A farmer has 100 acres of land. He wants to plant corn and wheat. Each acre of corn requires 2 hours of labor, and each acre of wheat requires 1 hour of labor. If he has a total of 120 hours of labor available, write a system of inequalities to represent the feasible region for the number of acres of corn (x) and wheat (y) he can plant.

A school is organizing a field trip and has a budget of $500. The cost per student for the trip is $20, and the bus rental costs $200. Write a system of inequalities to determine the maximum number of students (x) that can attend the trip while staying within budget.

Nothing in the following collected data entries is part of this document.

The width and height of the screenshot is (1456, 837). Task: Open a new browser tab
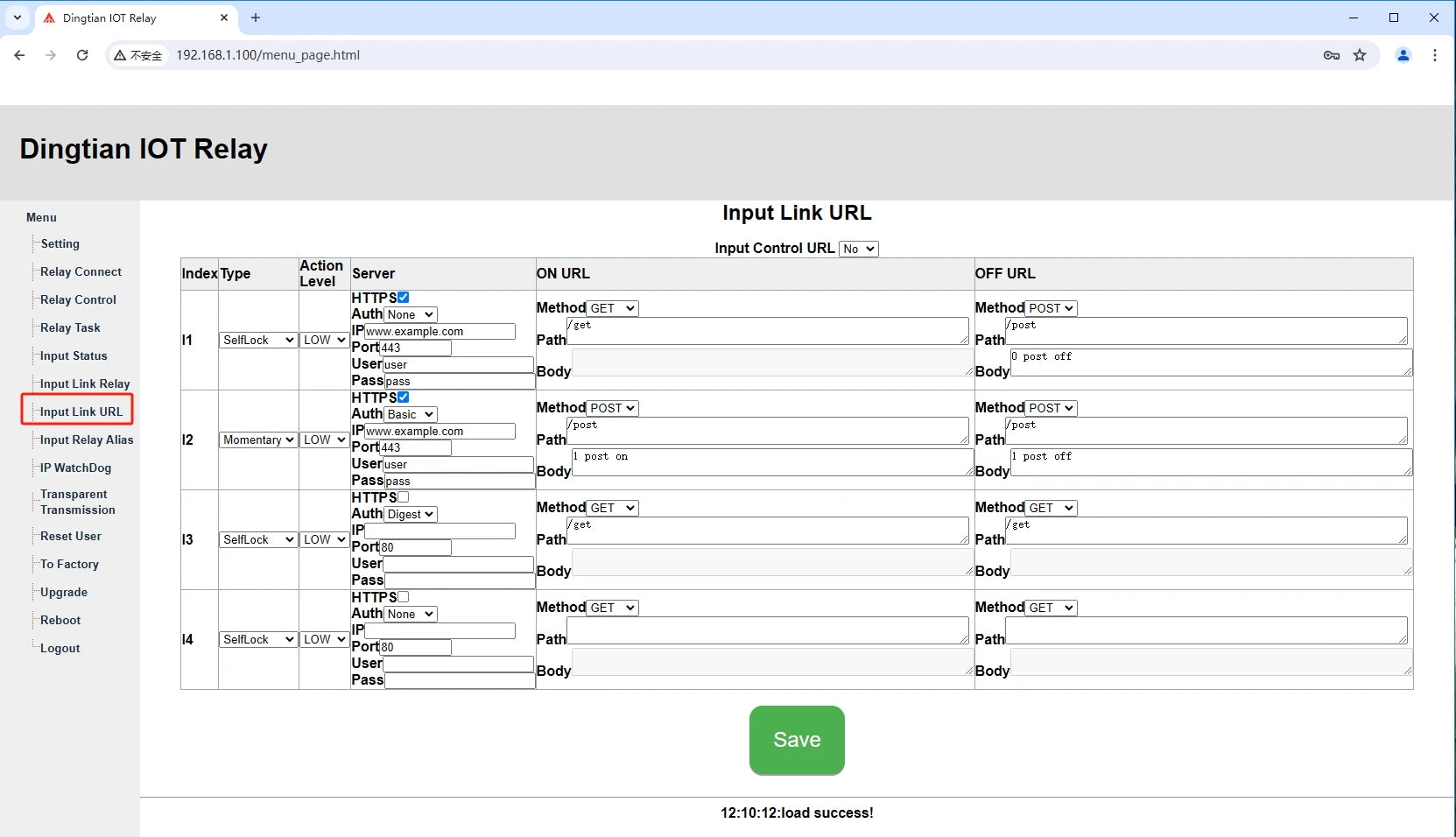click(x=256, y=18)
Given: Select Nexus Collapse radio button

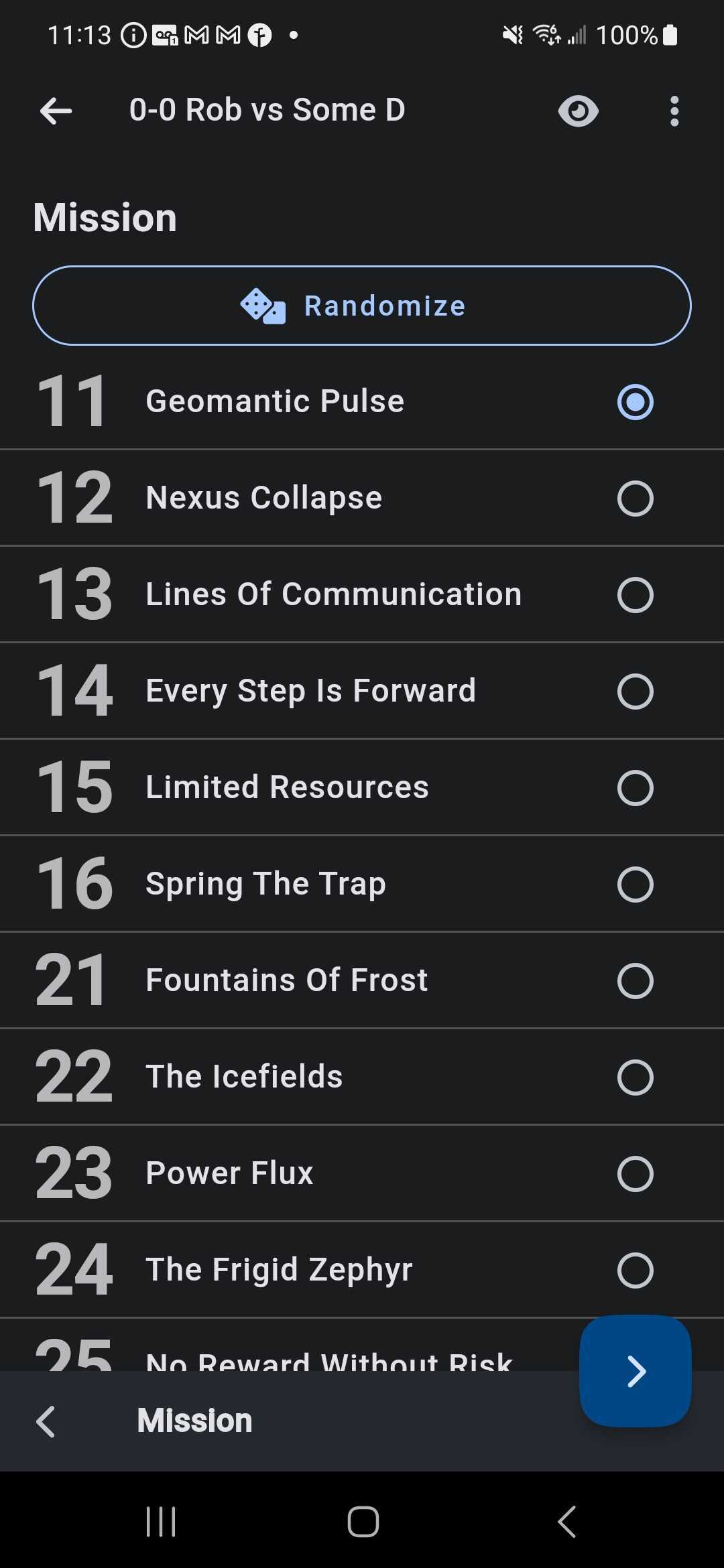Looking at the screenshot, I should tap(635, 499).
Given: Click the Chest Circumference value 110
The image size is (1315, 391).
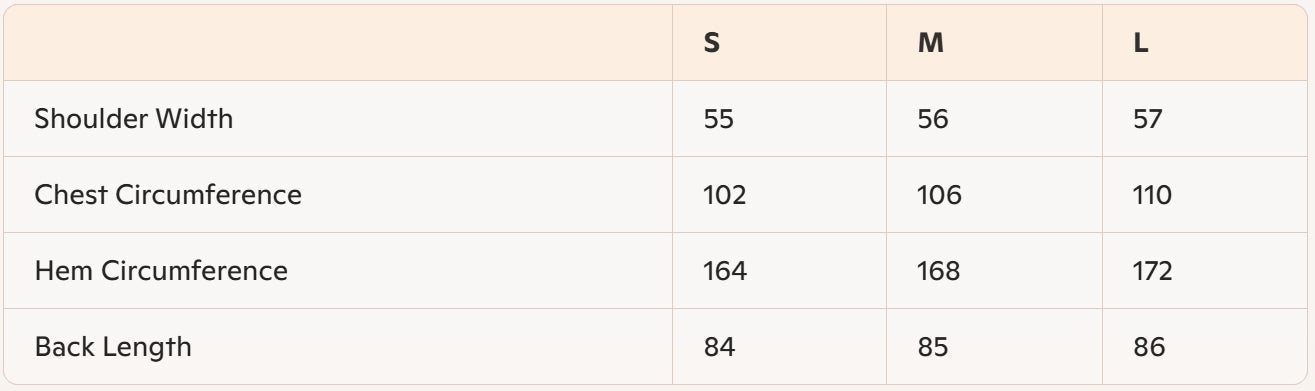Looking at the screenshot, I should point(1153,196).
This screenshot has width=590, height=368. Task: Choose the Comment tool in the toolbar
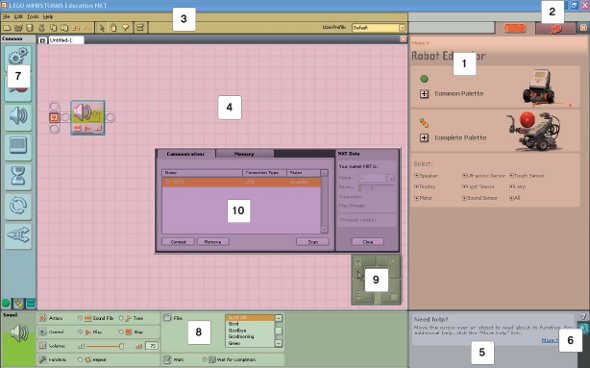(x=125, y=28)
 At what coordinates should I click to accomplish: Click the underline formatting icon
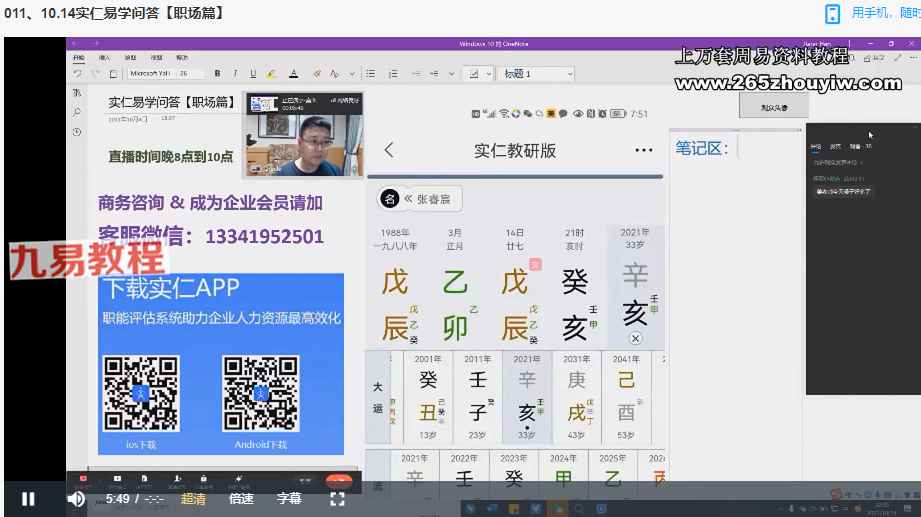pos(252,73)
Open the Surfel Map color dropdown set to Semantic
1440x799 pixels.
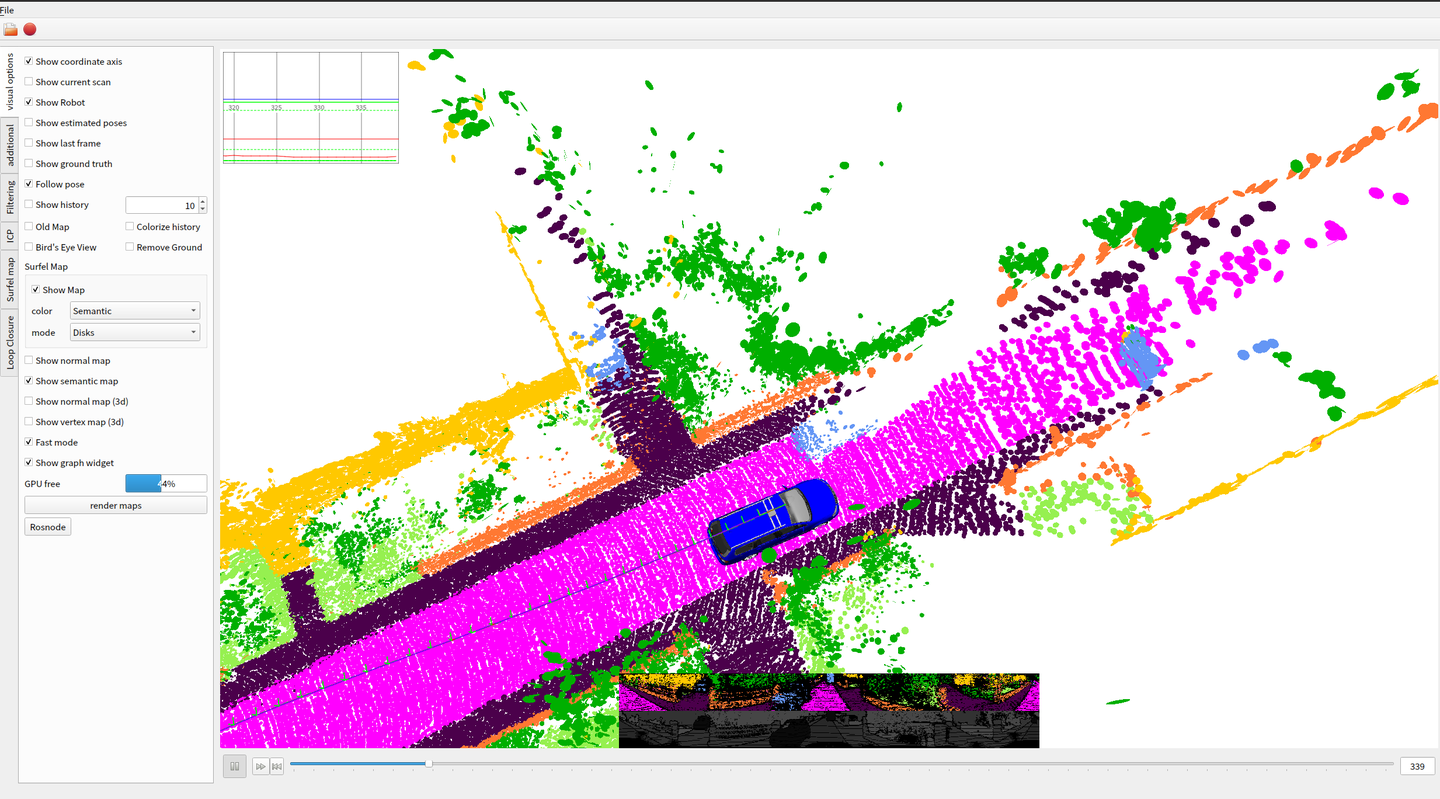[x=134, y=310]
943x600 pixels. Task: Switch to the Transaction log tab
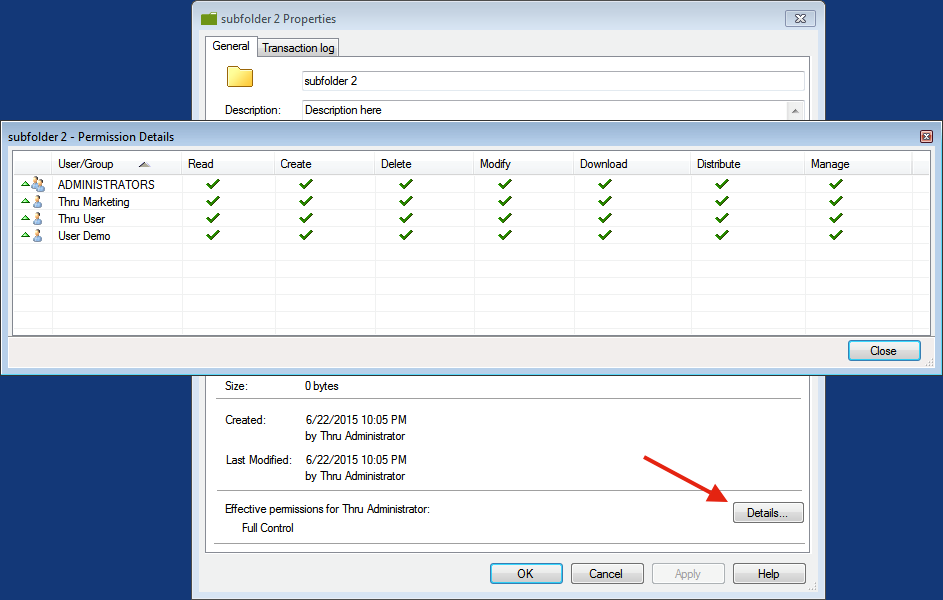coord(297,46)
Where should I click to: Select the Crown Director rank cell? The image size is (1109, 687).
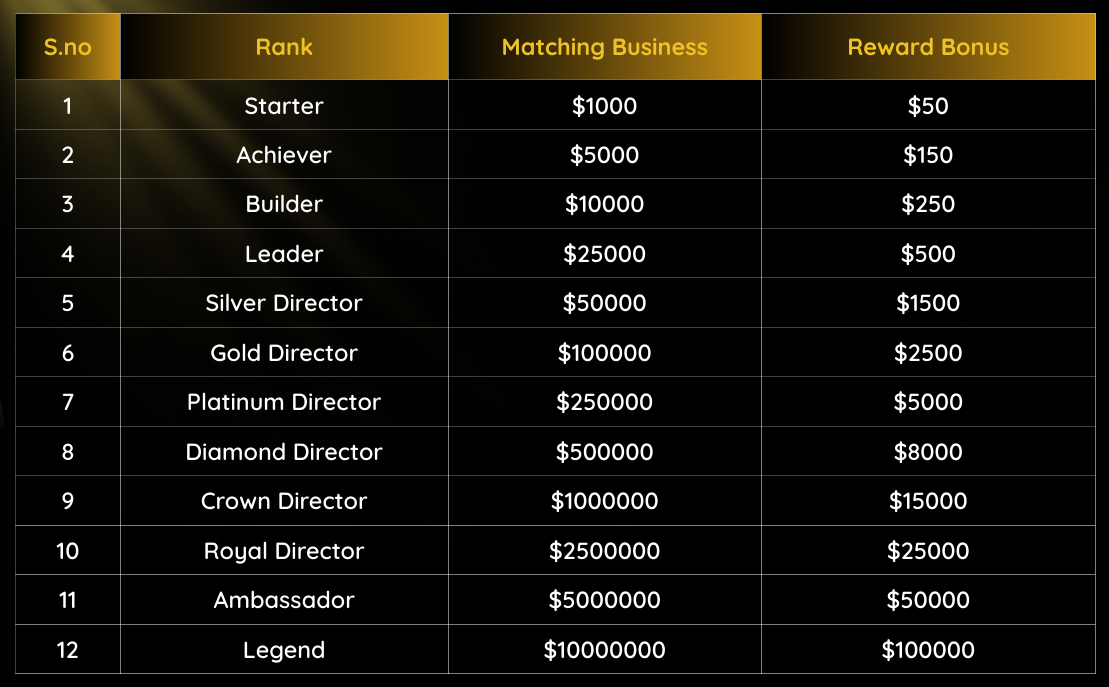tap(284, 501)
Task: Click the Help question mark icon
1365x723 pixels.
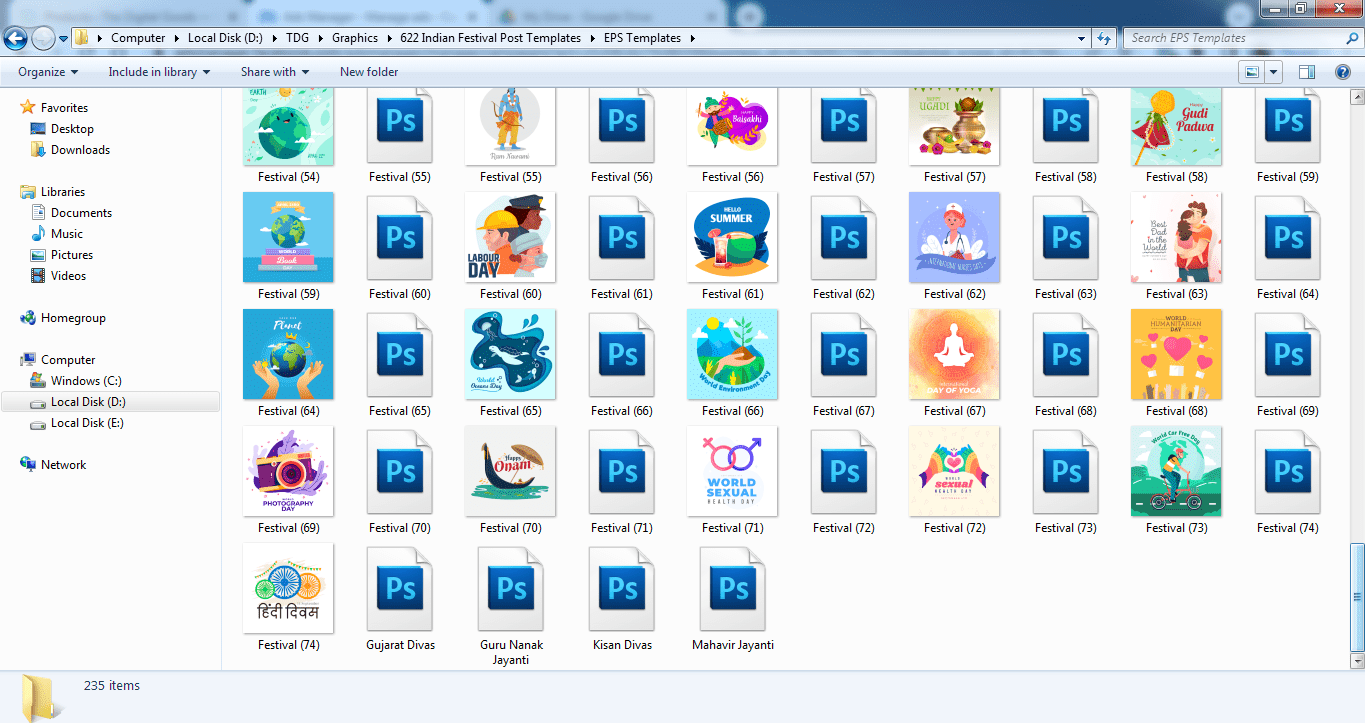Action: click(1343, 72)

A company produces two types of gadgets: A and B. Each gadget A requires 3 hours of assembly and each gadget B requires 2 hours. The company has a maximum of 30 hours available for assembly. Write a system of inequalities to represent the number of gadgets A (x) and B (y) that can be produced.

A bakery sells two types of cakes: chocolate and vanilla. Each chocolate cake requires 2 pounds of flour and each vanilla cake requires 1 pound. If the bakery has 20 pounds of flour, write a system of inequalities to represent the number of chocolate (x) and vanilla (y) cakes that can be made.

A concert hall has 200 seats. Tickets for the front row cost $50 each, and tickets for the back row cost $30 each. If the concert hall wants to earn at least $6000 from ticket sales, write a system of inequalities to represent the number of front row (x) and back row (y) tickets that can be sold.

A clothing store sells shirts and pants. Each shirt costs $15 and each pair of pants costs $25. If the store wants to make at least $300 in sales, write a system of inequalities to represent the number of shirts (x) and pants (y) that can be sold.

A charity event is selling tickets for a dinner. Each ticket costs $40, and they want to sell at least 100 tickets to cover costs. Write a system of inequalities to represent the number of tickets (x) they need to sell to meet their goal.

A local theater has 150 seats. They charge $10 for regular seats and $15 for premium seats. If they want to make at least $1200 from ticket sales, write a system of inequalities to represent the number of regular (x) and premium (y) seats that can be sold.

A pet store has a limit of 50 animals it can house. They have dogs and cats, with each dog taking up 2 spaces and each cat taking up 1 space. If they want to house at least 20 animals, write a system of inequalities to represent the number of dogs (x) and cats (y) they can have.